In statistics, confirmatory factor analysis (CFA) is a special form of factor analysis, most commonly used in social science research.[1] It is used to test whether measures of a construct are consistent with a researcher's understanding of the nature of that construct (or factor). As such, the objective of confirmatory factor analysis is to test whether the data fit a hypothesized measurement model. This hypothesized model is based on theory and/or previous analytic research.[2] CFA was first developed by Jöreskog (1969)[3] and has built upon and replaced older methods of analyzing construct validity such as the MTMM Matrix as described in Campbell & Fiske (1959).[4]

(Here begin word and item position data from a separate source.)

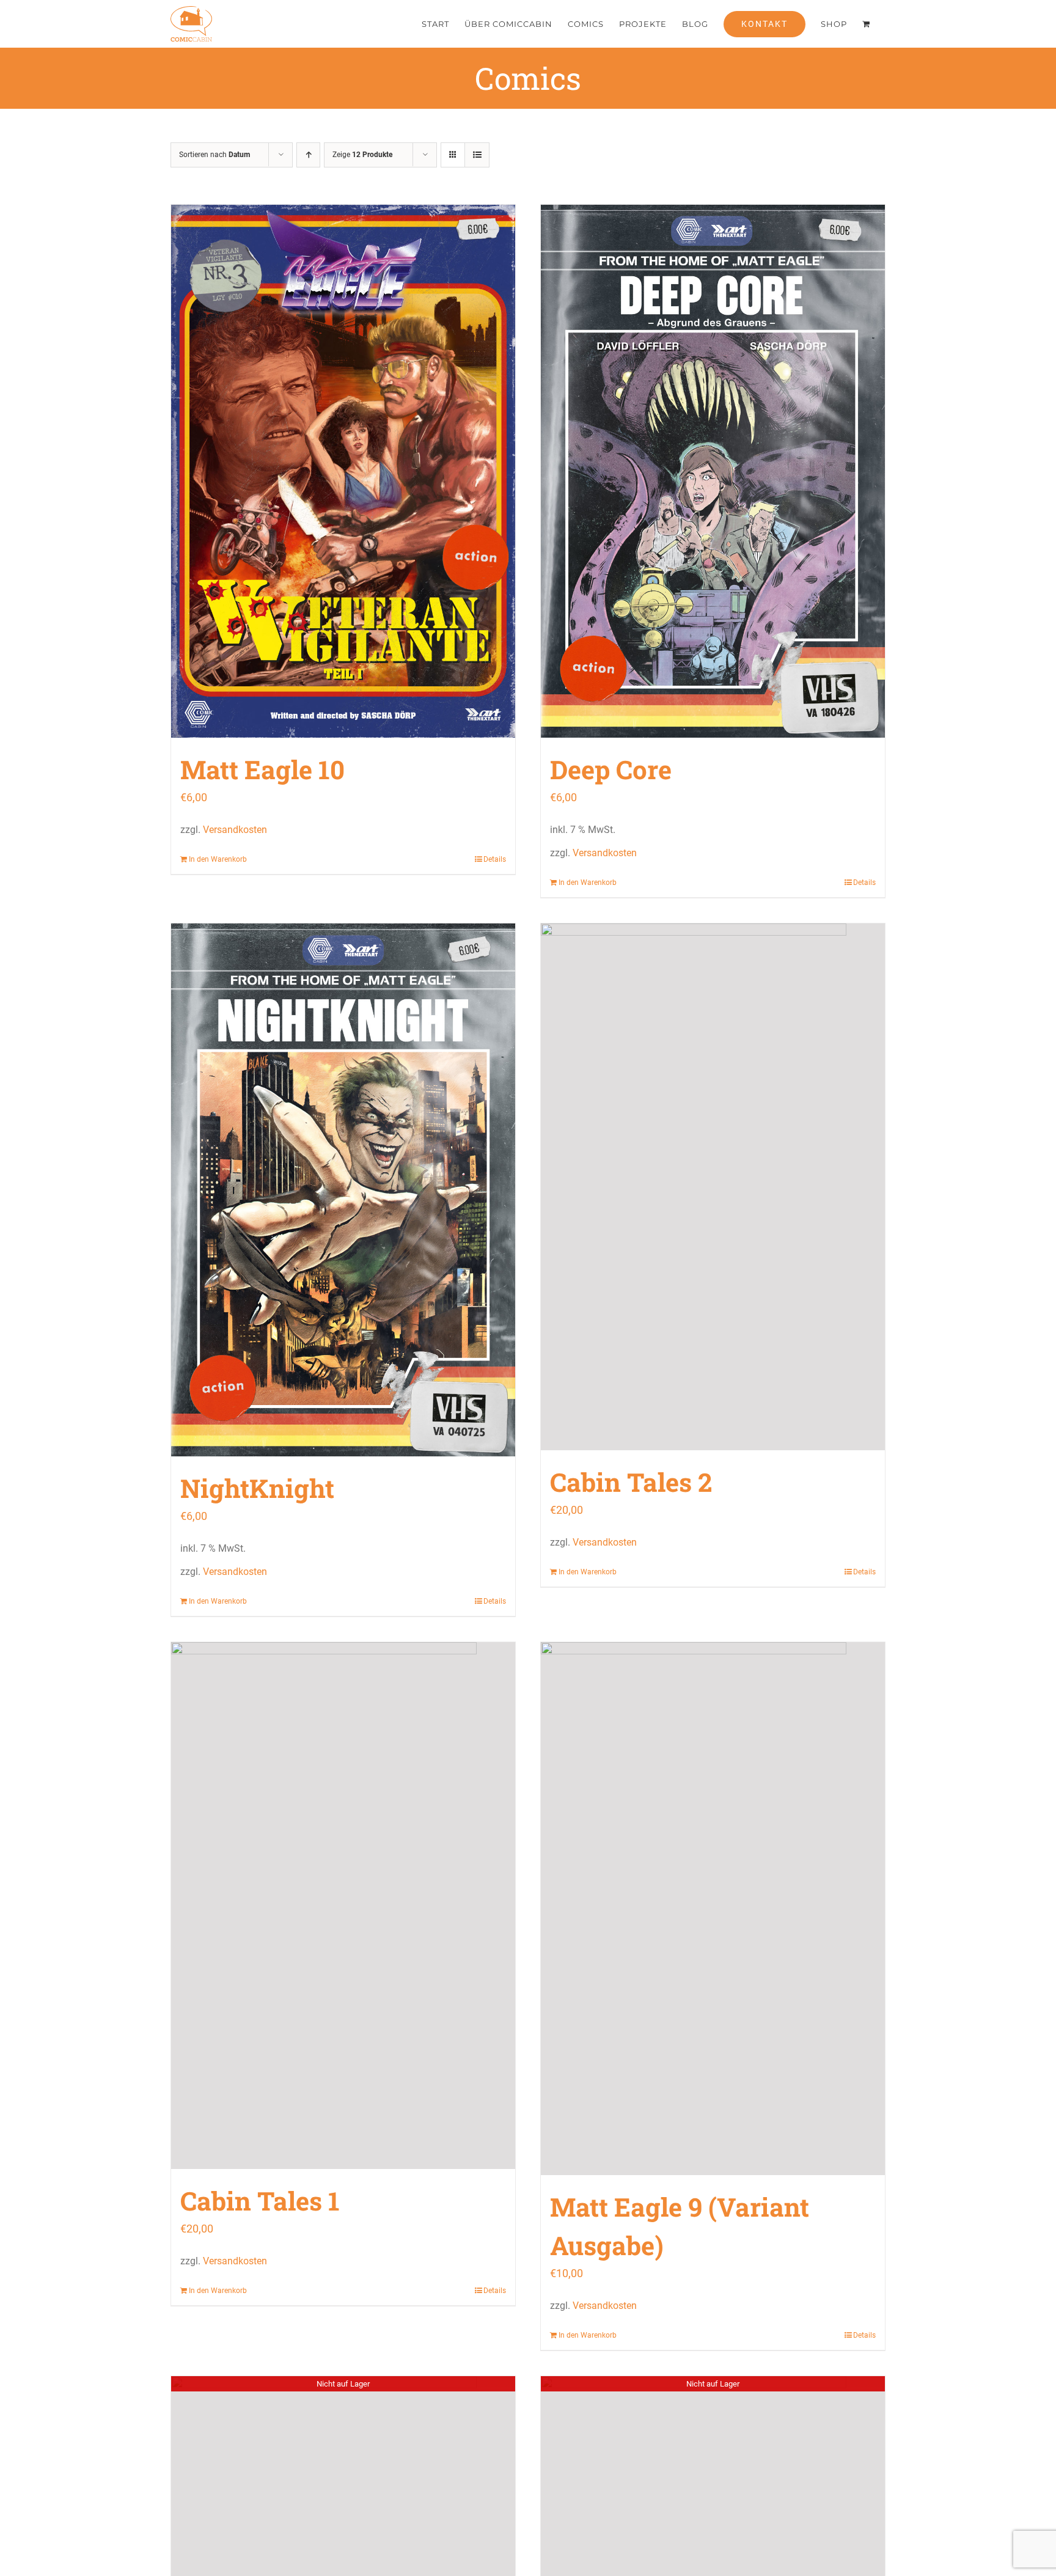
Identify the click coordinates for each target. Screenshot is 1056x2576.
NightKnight (257, 1488)
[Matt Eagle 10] (343, 471)
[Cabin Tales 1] (343, 1905)
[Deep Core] (713, 471)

In confirmatory factor analysis, the researcher first develops a hypothesis about what factors they believe are underlying the measures used (e.g., "Depression" being the factor underlying the Beck Depression Inventory and the Hamilton Rating Scale for Depression) and may impose constraints on the model based on these a priori hypotheses. By imposing these constraints, the researcher is forcing the model to be consistent with their theory. For example, if it is posited that there are two factors accounting for the covariance in the measures, and that these factors are unrelated to each other, the researcher can create a model where the correlation between factor A and factor B is constrained to zero. Model fit measures could then be obtained to assess how well the proposed model captured the covariance between all the items or measures in the model. If the constraints the researcher has imposed on the model are inconsistent with the sample data, then the results of statistical tests of model fit will indicate a poor fit, and the model will be rejected. If the fit is poor, it may be due to some items measuring multiple factors. It might also be that some items within a factor are more related to each other than others.
For some applications, the requirement of "zero loadings" (for indicators not supposed to load on a certain factor) has been regarded as too strict. A newly developed analysis method, "exploratory structural equation modeling", specifies hypotheses about the relation between observed indicators and their supposed primary latent factors while allowing for estimation of loadings with other latent factors as well.[5]